Synonymes de produits pas chers dans les années soixante-dix (on pense aux « produits libres » de Carrefour), les marques de distributeur avaient évolué vers plus de valeur ajoutée. Certaines portent sur des produits de qualité,

comme la marque « Repère », des Centres E.Leclerc — voire de terroir, comme Reflet de France (Promodès-Carrefour), Nos régions ont du talent (Centres E.Leclerc) ou Saveurs des Saveurs (Système U). Les gammes se sont enrichies, les prix ont atteint un positionnement parfois élevé. Grâce à elles, les enseignes ont pu communiquer sur un certain savoir-faire et un autre mode de relation avec les PME françaises. Et, surtout, capitaliser en image.

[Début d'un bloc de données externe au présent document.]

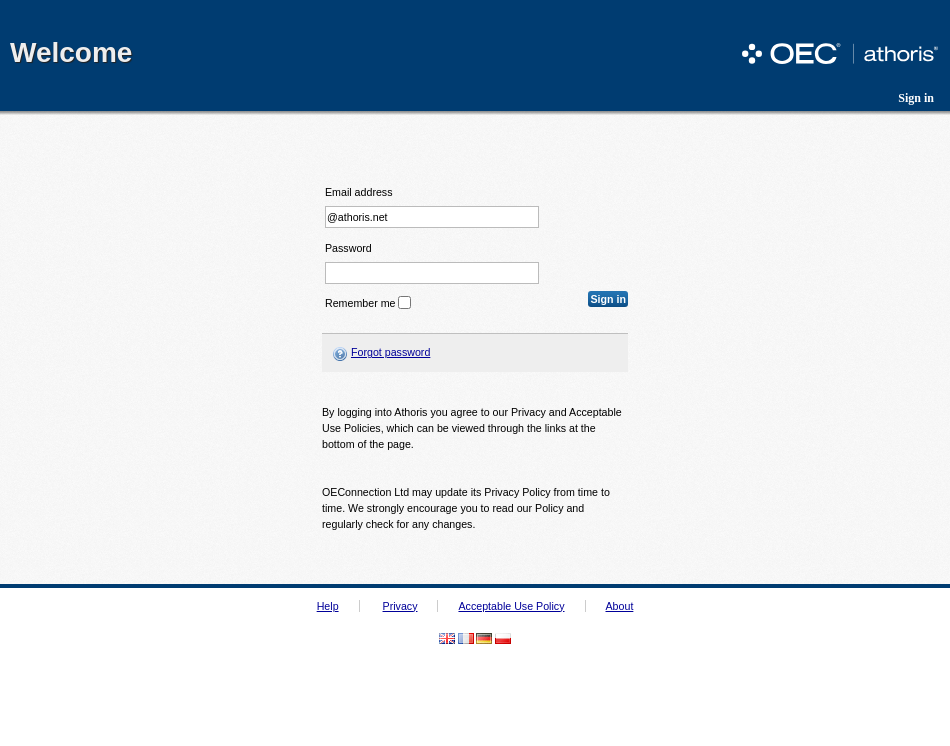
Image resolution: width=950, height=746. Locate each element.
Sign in (916, 98)
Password (348, 248)
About (620, 606)
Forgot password (390, 352)
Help (328, 606)
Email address (359, 192)
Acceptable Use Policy (511, 606)
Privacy (400, 606)
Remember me (360, 303)
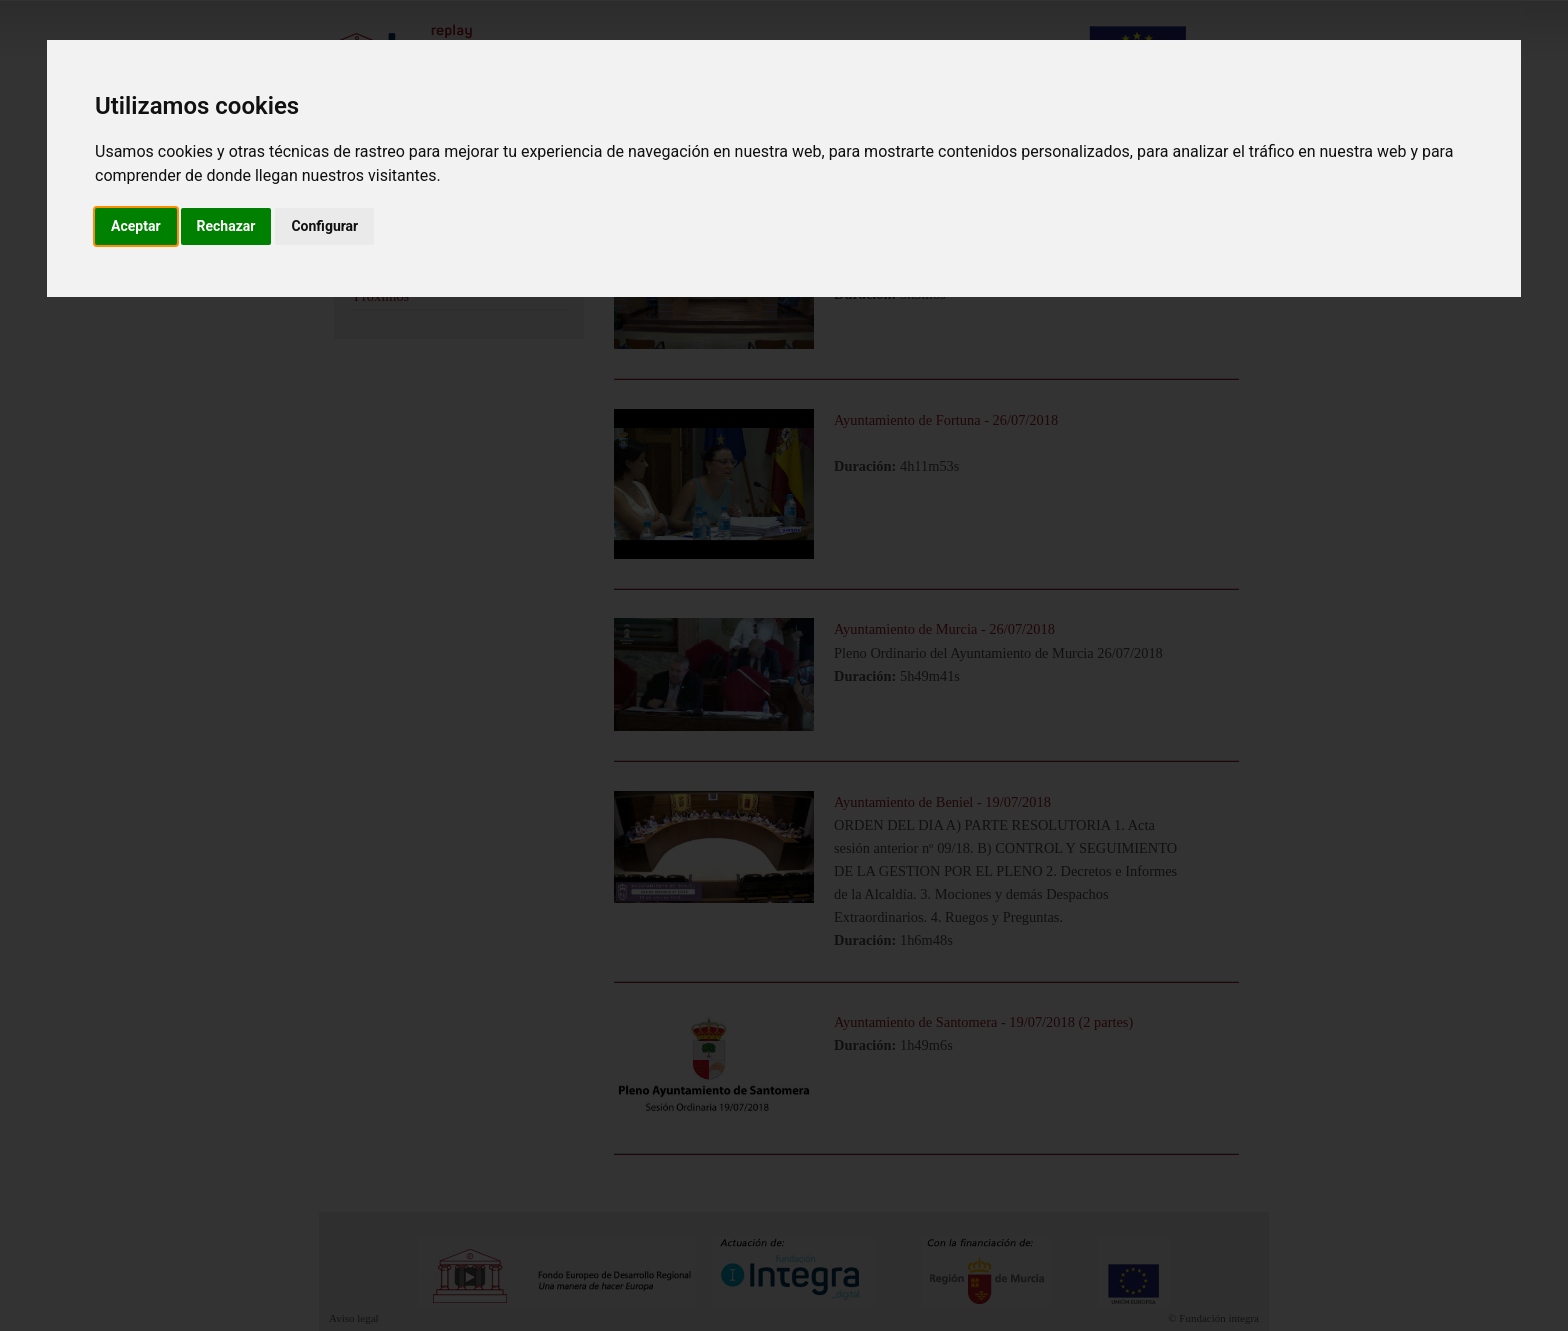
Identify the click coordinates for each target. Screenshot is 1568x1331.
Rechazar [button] (226, 226)
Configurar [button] (324, 226)
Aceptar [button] (136, 226)
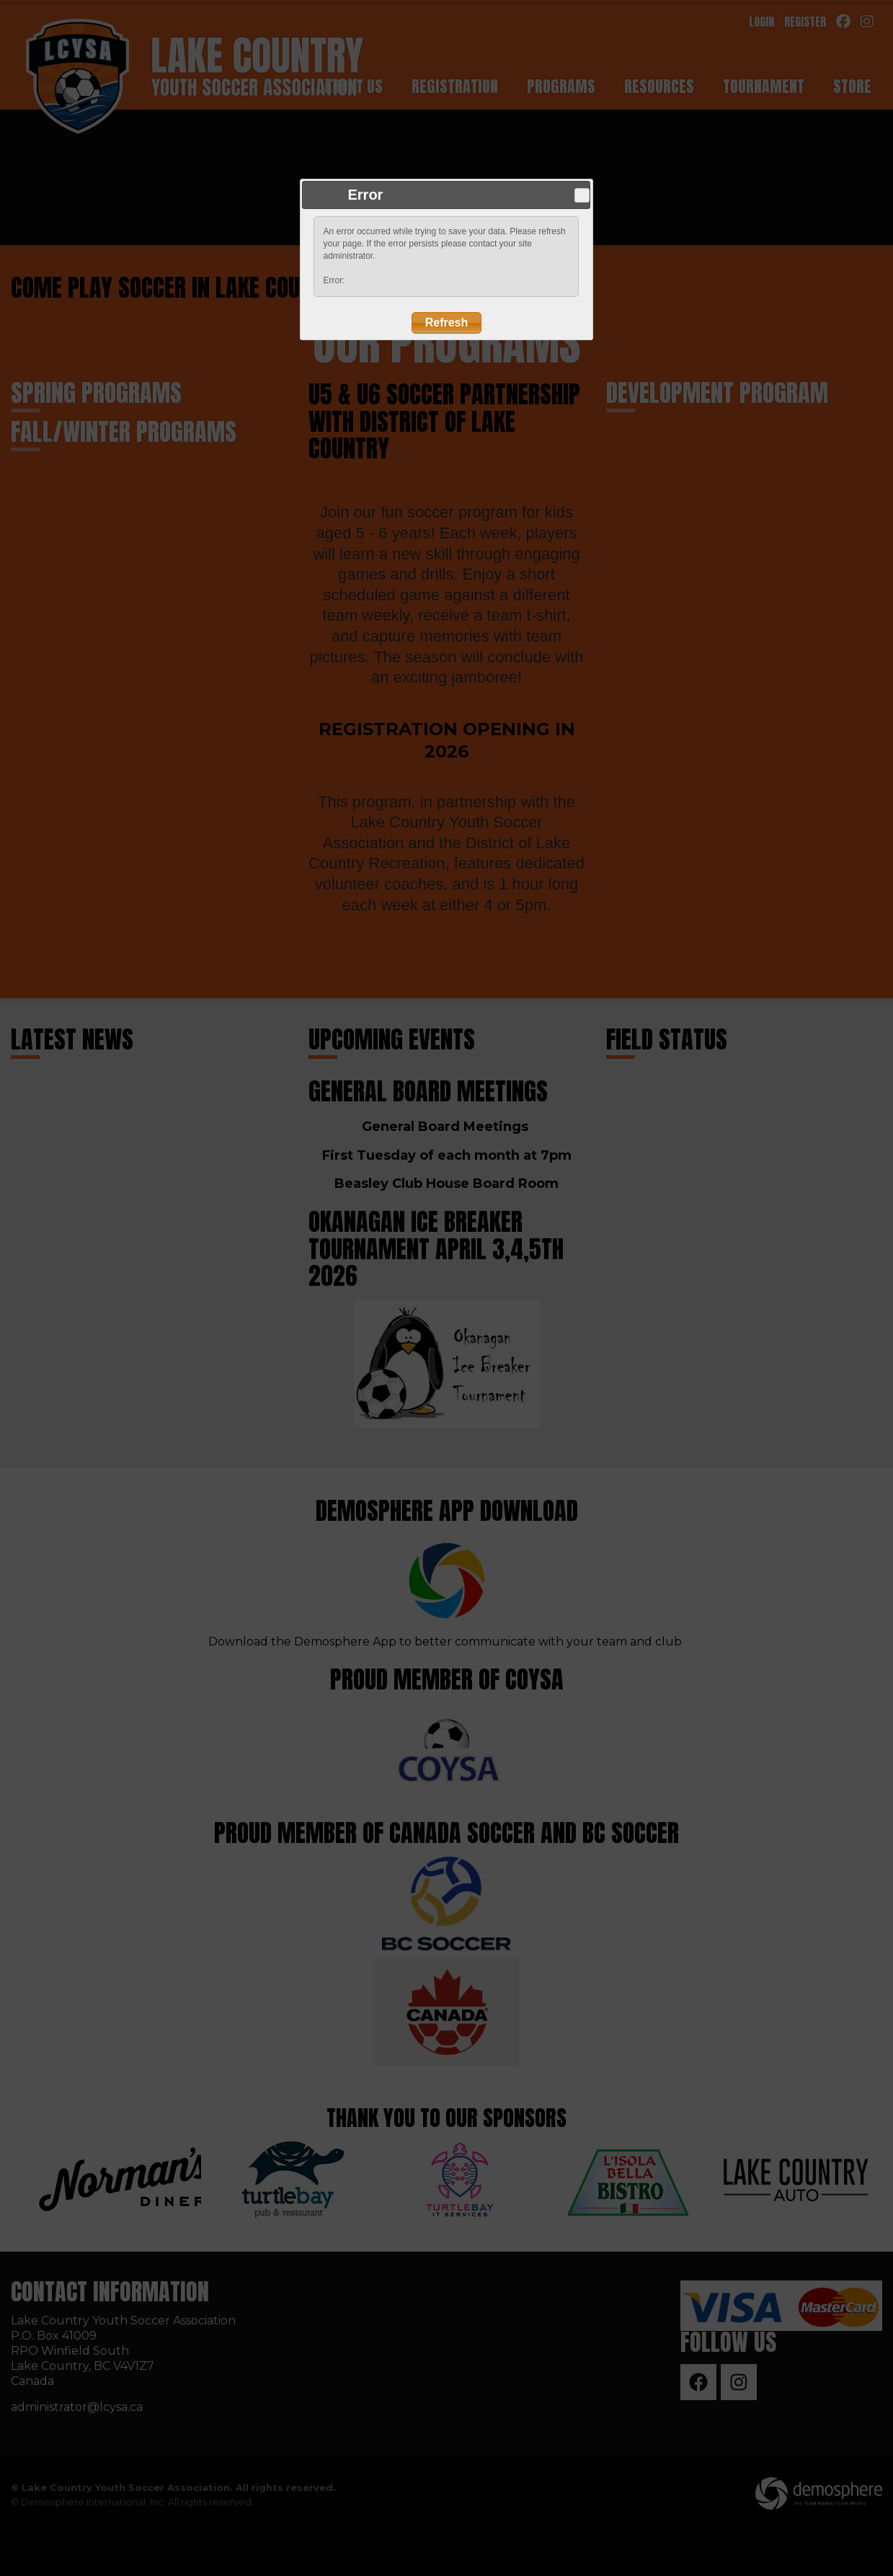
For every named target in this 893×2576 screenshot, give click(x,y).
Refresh (446, 322)
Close (582, 195)
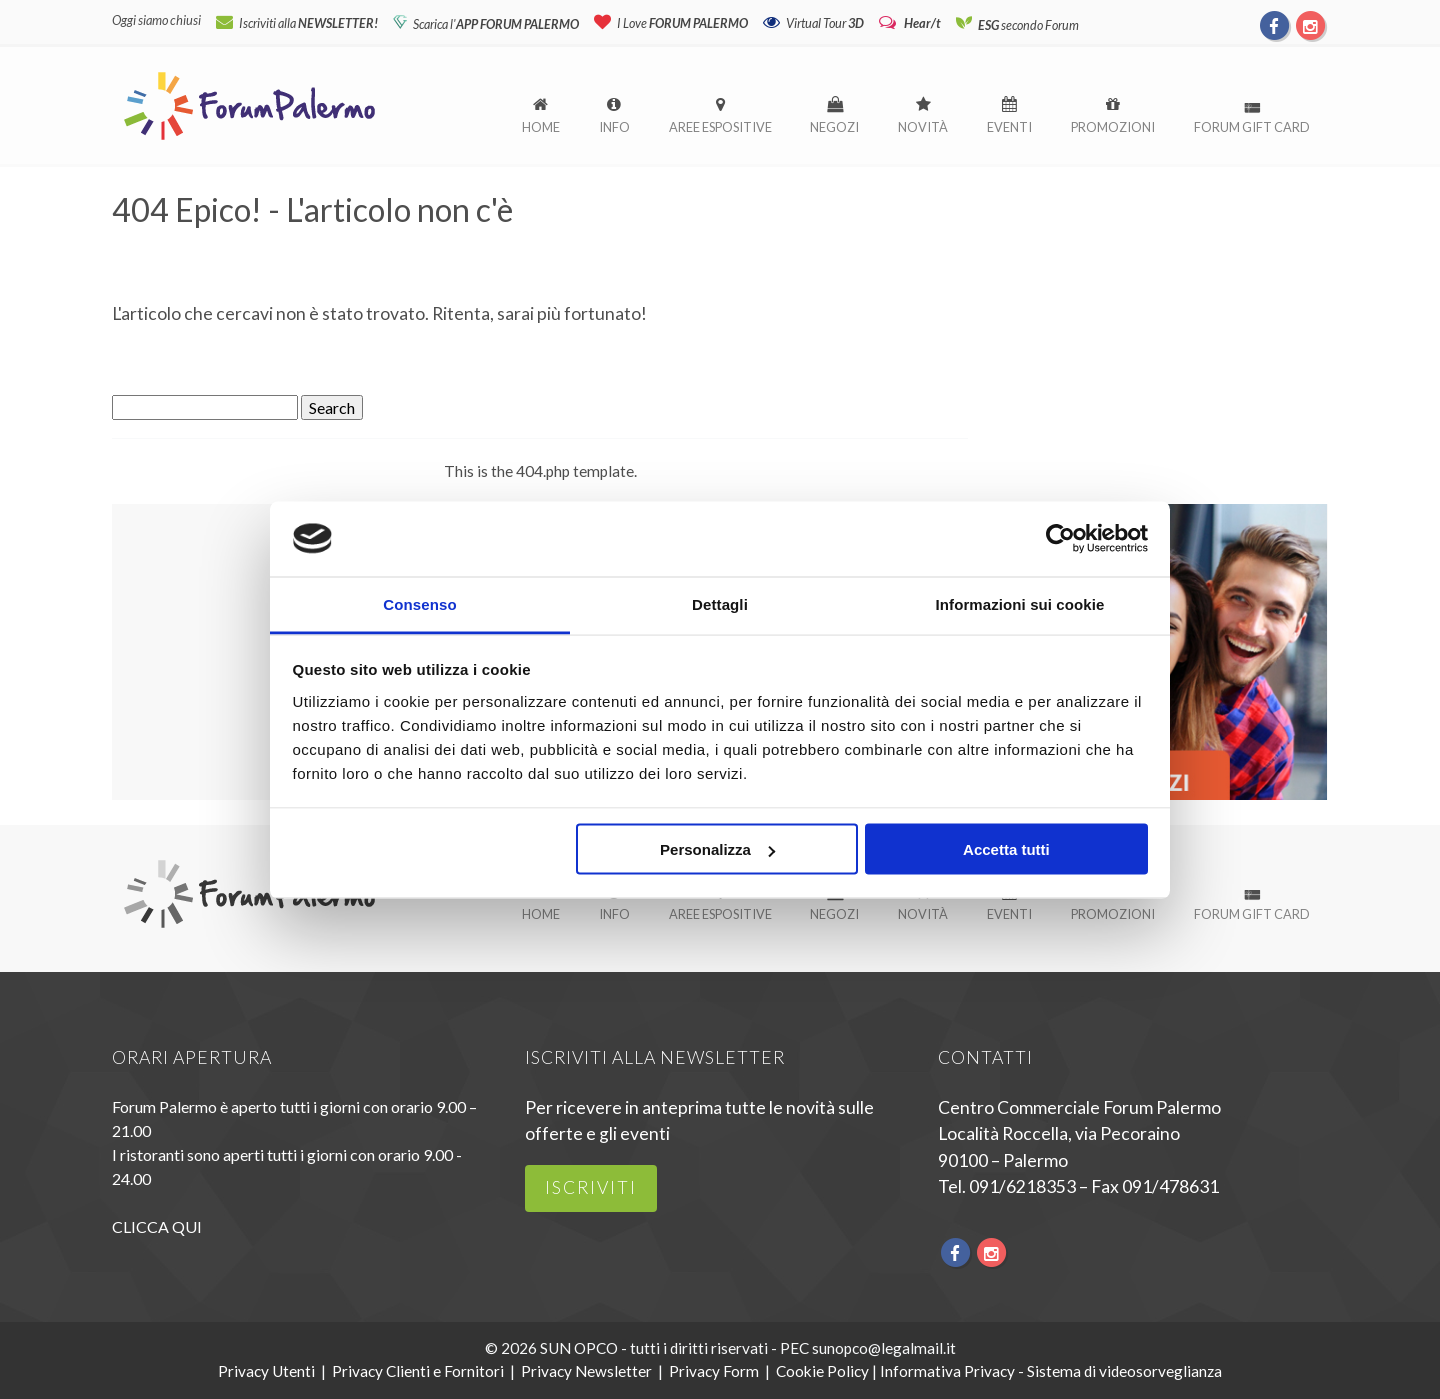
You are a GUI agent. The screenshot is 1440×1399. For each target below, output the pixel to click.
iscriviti (591, 1187)
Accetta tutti (1006, 849)
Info (614, 127)
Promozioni (1113, 127)
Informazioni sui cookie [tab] (1020, 604)
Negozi (834, 127)
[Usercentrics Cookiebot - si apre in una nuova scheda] (1060, 538)
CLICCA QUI (157, 1226)
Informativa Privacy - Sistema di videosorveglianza (1051, 1371)
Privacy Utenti (266, 1371)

Cet « embourgeoisement » dans le terroir français leur a-t-il fait oublier la nécessité d'offir des produits discount ? Certaines enseignes redécouvrent la valeur originelle des MDD et s’perçoivent qu'elles constituent la meilleure opportunité pour offrir des produits au prix le plus bas et se doter d'une image de distributeur, et non de commerçant, comme se plaît à le souligner Edouard Leclerc.

Evasion de clientèle

C'est dans ce contexte qu'Intermarché a lancé, le 18 février, une nouvelle marque de distributeur. Quoi d'étonnant à cela, l'enseigne des Mousquetaires est bien celle qui réserve la plus grosse part aux marques propres dans ses linéaires ? Le nom de la marque, « Top Budget », avec Intermarché en ombrelle. Cette fois, l'enseigne s'engage. Les consommateurs pourront identifier ces produits comme ceux de l'enseigne. Il s'agit d'un véritable choix stratégique. Non seulement Intermarché appose son nom sur ses produits, ce qu'auparavant il ne faisait pas, mais il a décidé de le faire sur des premiers prix. La raison : les Mousquetaires, qui disposent par ailleurs d'une chaîne de moyennes surfaces maxidiscompte Netto (ex-CDM), subissent de plein fouet la concurrence de leurs concurrents maxidiscompteurs. « L'objectif n'est pas foncièrement de réaliser plus de chiffre d'affaires avec les produits entrée de gamme, il est essentiellement d'éviter l'évasion de clientèle vers le hard discount en suscitant l'acte d'achat sur des produits moins impliquants où la présence d'une marque va être vécue comme une caution, un engagement qualité », déclare Frédéric Thuillier, porte-parole des Mousquetaires.

Marge

Si les marques de distributeurs permettent d'offrir aux consommateurs des produits à des prix moindres, ce n'est pas pour autant aux dépens de la marge du distributeur. « Les MDD offrent des marges toujours supérieures à celles qu'on peut obtenir sur les marques nationales quel que soit le décrochage prix », précise Noël Prioux, patron de l'enseigne Carrefour en France. Qui plus est, l'agroalimentaire se prête bien aux marques de distributeur. Leur part de marché est en constante augmentation au sein de ces rayons qui présentent une offre « moins impliquante », ainsi que le soulignent les Mousquetaires. Près du quart du CA de la grande distribution réalisé en alimentaire (« food ») est ainsi généré par des MDD. En 2002, cette part a augmenté d'encore un demi point pour atteindre 22,3% de leur chiffre d'affaires. Les marques de distributeur progressent vite. « Les marchés les plus dynamiques sont ceux qui innovent et les MDD savent rapidement s'aligner sur ces innovations, d'autant que les enseignes ont su développer un marketing sophistiqué qui prend en compte ce qui peut satisfaire les consommateurs, avec des produits présentant un vrai confort d'utilisation, comme les plats cuisinés », explique l'un des auteurs d'une étude Iri Sécodip, qui souligne le caractère plus propice de l'agroalimentaire (que les cosmétiques par exemple) à l'implantation de MDD.